*** Dataset records ***
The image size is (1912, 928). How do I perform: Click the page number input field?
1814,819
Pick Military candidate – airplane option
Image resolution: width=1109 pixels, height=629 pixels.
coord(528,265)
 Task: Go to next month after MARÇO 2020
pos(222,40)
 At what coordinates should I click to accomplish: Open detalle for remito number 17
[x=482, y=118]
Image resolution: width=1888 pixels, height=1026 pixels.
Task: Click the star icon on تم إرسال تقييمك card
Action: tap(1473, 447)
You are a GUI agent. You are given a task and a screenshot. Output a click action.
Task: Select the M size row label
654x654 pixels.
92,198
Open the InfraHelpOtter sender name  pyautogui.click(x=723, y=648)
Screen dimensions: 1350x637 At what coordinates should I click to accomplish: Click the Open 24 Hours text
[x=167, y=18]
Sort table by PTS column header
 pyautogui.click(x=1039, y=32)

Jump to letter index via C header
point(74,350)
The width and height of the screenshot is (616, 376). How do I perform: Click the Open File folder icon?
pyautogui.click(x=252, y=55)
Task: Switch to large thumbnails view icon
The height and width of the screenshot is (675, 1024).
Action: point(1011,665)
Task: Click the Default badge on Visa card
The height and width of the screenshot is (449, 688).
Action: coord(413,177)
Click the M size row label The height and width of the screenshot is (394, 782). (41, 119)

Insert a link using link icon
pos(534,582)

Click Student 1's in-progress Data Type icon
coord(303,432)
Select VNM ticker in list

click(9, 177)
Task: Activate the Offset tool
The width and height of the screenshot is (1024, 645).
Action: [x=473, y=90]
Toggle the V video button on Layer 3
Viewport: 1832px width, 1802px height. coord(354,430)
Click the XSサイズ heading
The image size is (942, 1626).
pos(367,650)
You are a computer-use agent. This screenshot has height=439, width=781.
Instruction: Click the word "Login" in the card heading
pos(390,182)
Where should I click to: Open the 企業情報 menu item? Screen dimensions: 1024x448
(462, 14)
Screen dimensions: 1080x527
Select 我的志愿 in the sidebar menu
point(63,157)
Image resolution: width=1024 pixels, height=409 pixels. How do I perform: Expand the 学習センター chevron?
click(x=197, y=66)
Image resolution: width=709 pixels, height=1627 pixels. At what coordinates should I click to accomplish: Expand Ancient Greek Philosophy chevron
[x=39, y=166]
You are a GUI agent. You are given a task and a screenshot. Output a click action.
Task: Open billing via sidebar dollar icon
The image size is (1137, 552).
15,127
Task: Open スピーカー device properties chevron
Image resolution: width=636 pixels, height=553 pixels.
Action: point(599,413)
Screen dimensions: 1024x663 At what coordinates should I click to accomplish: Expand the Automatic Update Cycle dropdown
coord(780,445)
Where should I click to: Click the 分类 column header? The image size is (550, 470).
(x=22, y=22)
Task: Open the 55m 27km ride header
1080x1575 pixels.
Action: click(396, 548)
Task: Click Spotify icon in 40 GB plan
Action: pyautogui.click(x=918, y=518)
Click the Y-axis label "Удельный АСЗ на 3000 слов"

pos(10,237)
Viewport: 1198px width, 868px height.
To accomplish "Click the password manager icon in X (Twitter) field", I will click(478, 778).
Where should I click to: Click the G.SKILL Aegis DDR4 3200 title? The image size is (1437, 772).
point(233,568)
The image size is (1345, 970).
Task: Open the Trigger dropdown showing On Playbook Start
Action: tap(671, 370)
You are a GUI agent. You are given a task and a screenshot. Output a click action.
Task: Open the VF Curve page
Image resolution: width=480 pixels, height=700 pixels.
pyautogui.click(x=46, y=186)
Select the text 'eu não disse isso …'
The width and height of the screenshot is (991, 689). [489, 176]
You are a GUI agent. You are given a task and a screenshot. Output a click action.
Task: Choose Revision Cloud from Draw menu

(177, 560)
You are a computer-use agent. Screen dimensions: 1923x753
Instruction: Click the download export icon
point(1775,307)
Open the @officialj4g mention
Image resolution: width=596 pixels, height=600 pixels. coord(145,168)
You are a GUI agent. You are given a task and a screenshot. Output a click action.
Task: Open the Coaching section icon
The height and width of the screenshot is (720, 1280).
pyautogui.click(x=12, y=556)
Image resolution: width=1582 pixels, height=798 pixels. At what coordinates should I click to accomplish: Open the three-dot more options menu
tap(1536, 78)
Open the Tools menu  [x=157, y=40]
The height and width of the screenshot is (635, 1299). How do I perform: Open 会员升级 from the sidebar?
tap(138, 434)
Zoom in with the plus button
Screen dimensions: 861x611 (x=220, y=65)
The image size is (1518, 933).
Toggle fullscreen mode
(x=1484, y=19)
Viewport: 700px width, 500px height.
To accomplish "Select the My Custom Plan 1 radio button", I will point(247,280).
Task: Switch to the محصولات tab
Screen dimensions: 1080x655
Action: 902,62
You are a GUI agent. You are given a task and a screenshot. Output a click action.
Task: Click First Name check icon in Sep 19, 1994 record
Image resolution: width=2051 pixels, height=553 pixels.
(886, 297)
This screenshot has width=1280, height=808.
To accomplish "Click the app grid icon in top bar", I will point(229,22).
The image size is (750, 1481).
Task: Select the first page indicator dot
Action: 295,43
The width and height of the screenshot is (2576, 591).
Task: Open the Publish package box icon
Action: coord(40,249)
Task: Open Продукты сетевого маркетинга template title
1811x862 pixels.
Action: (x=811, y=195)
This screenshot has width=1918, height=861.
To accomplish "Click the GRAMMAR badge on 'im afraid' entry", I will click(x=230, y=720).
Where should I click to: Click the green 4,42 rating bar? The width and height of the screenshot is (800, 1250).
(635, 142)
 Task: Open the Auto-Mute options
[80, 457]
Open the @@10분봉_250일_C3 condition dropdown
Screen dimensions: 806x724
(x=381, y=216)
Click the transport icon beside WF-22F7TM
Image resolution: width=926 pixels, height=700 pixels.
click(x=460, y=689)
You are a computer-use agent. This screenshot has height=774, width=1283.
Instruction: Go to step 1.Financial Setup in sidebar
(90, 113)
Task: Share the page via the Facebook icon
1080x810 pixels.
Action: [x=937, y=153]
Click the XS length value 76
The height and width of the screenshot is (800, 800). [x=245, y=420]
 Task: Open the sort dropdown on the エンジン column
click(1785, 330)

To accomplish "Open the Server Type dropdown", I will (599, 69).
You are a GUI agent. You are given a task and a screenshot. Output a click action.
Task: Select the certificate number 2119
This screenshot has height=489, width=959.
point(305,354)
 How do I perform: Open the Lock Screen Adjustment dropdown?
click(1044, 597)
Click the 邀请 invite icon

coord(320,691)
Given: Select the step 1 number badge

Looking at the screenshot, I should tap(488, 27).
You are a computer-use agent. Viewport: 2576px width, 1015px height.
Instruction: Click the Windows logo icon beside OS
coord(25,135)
***
**What to work on**:
Would you filter the entries above and keep each line that has the word "Switch"?

**Answer to the exercise**:
Task: Switch to large thumbnails view icon
Task: Switch to the محصولات tab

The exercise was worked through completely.